§ **Page excerpt**:
Begin

There are some LHDB Probes for MacBookAir4,1. A couple used 6.x kernels. A quick scan for hardware differences shows all using the Core i7-2677M CPU but different flash/SSD drives in each scan. Apple often uses drives with custom firmware (thermal and power management), so some 3rd party drives may have issues. It would be interesting to see if F40 has problems using an external USB3 drive. Having a second full Linux bootable system give you more options than the Live USB installer when troubleshooting.

So I guess I should physically remove the drive before expecting the install to USB to work?

Have tried started the F40 installer with it in to install to USB (unsure if USB3 though) - but lockups prevent that from working.

You should not need to remove the internal drive to install Fedora on a USB drive – I’ve been doing that with Apple Intel systems for a couple decades – just be careful that you have selected the USB drive for the install.

Boot failed before I got to the login screen - but I don’t catch why when reading the output from journalctl.

We had problems with encrypted Disk on Nvidia. The resolution was to big and the pw-field was not shown. But blind it was possible to enter the password for the encryption and afterwards it continued.

Could it be that you have something similar? Do you see a black screen?

You can forget the above if you still can unlock the encryption.

Without a gui can you login (Pressing ctrl & alt F3,F4 etc. )?

No, that’s not it. I get the luks password prompt. What I meant with my comment was that linux locked up very soon after unlocking the encryption - and as such the output from journalctl does not contain much more than the boot.

The time before lockup is somewhat random, so if I try again I might be able to login and open a terminal and run a few commands. I think the log in the gist is better than such an example as there is less noise from the DE.

End

§ **Given instruction A**: Name every keyboard key mentioned in the forum thread.
The forum thread and the listing that comes next are unrelated to each other.

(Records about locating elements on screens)
Begin

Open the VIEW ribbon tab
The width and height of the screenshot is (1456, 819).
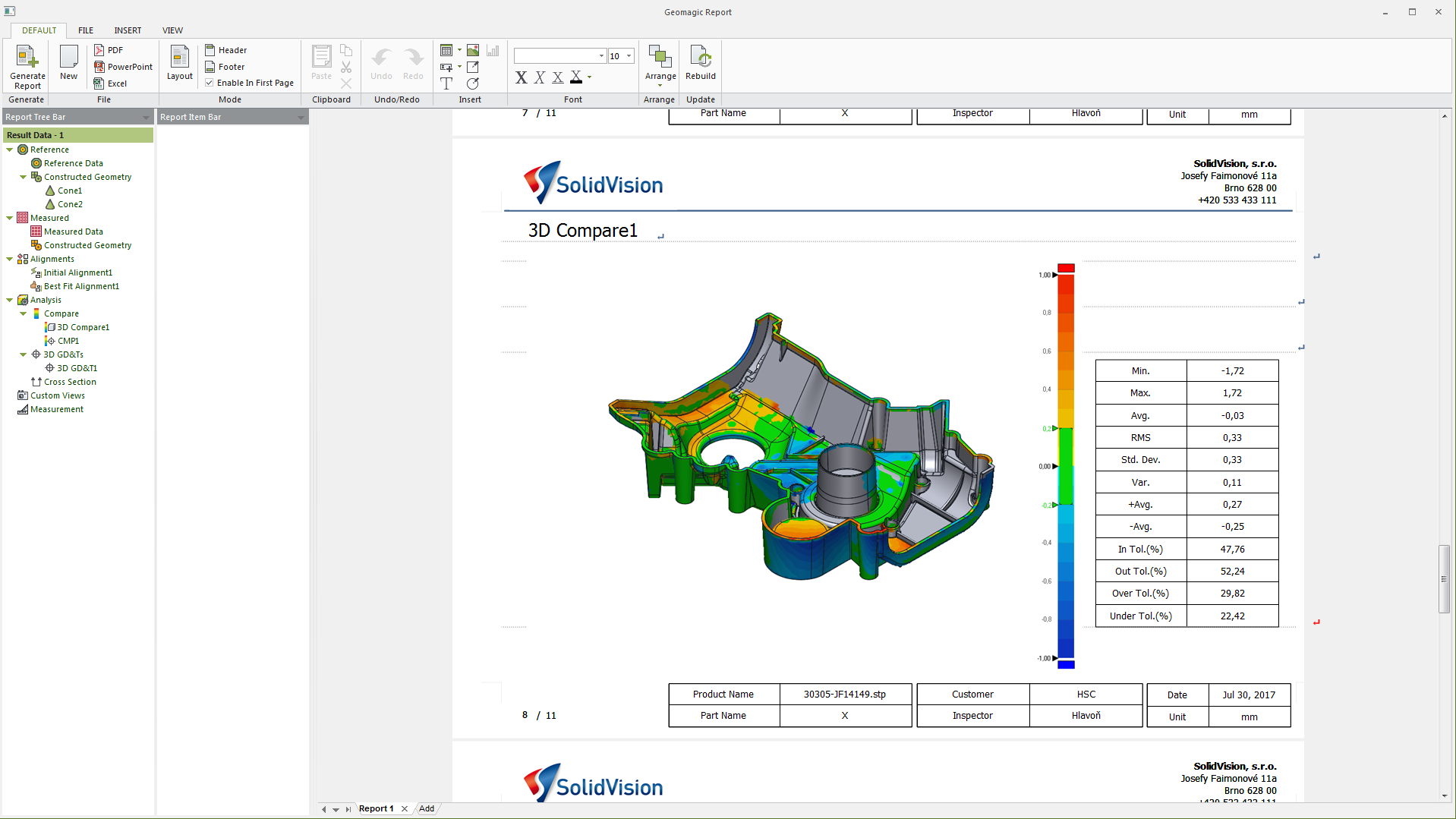coord(172,30)
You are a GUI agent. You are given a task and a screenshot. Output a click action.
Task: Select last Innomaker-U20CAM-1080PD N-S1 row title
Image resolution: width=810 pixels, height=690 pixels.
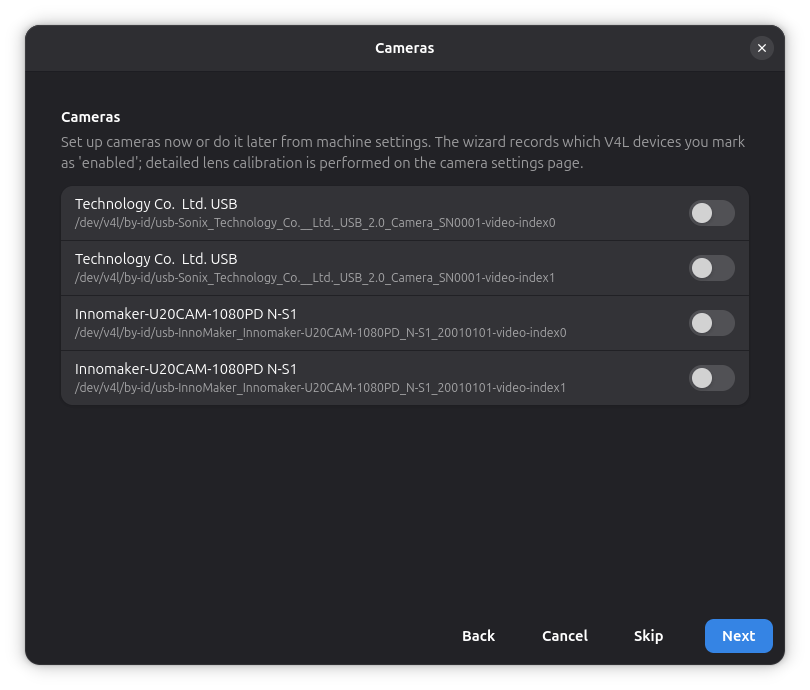186,369
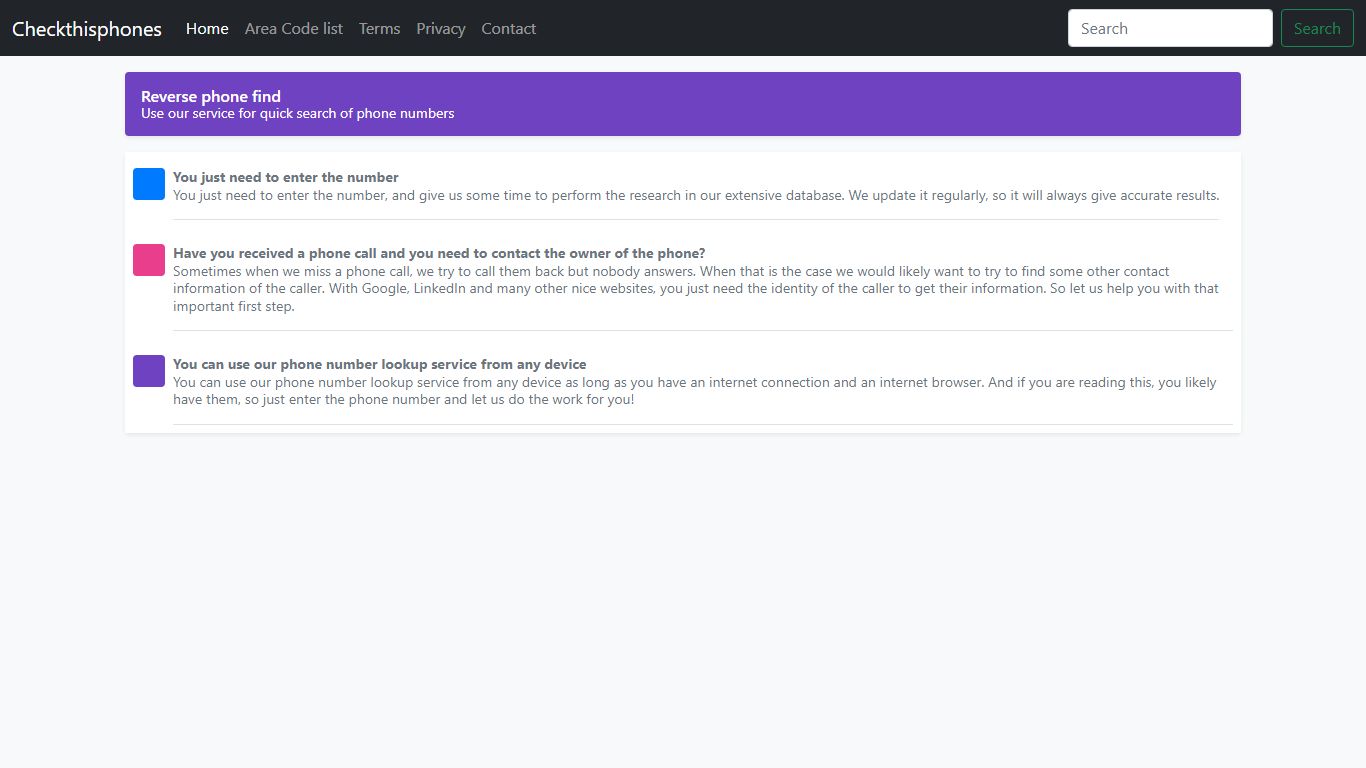Click the green Search button

(x=1317, y=28)
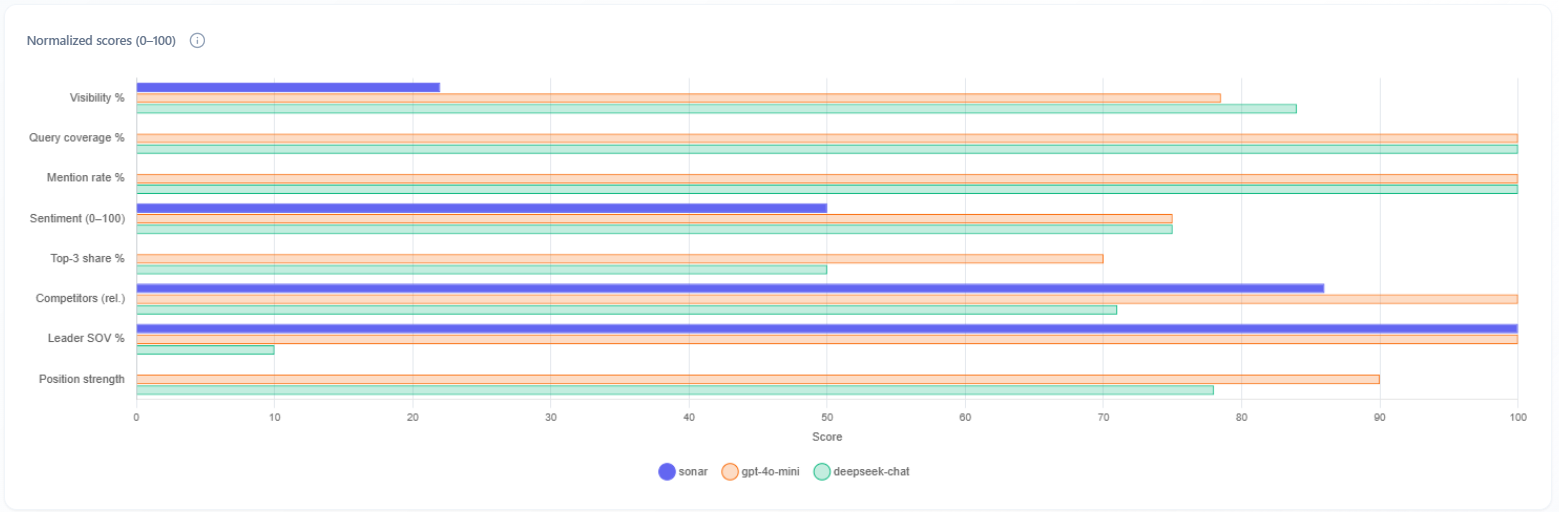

End

§ **Given instruction B**: In the part of the listing that opens with the line containing "You are a GUI" and runs through the end of the listing, switch "screenshot" to "screen capture" and keep everything else the same. Leave out the pictures.

§ **Solution A**: ctrl, alt, F3, F4

§ **Solution B**:
You are a GUI agent. You are given a task and a screen capture. Output a click action.
Task: Select last Innomaker-U20CAM-1080PD N-S1 row title
Image resolution: width=810 pixels, height=690 pixels.
186,369
Click the green Search button

(x=1317, y=28)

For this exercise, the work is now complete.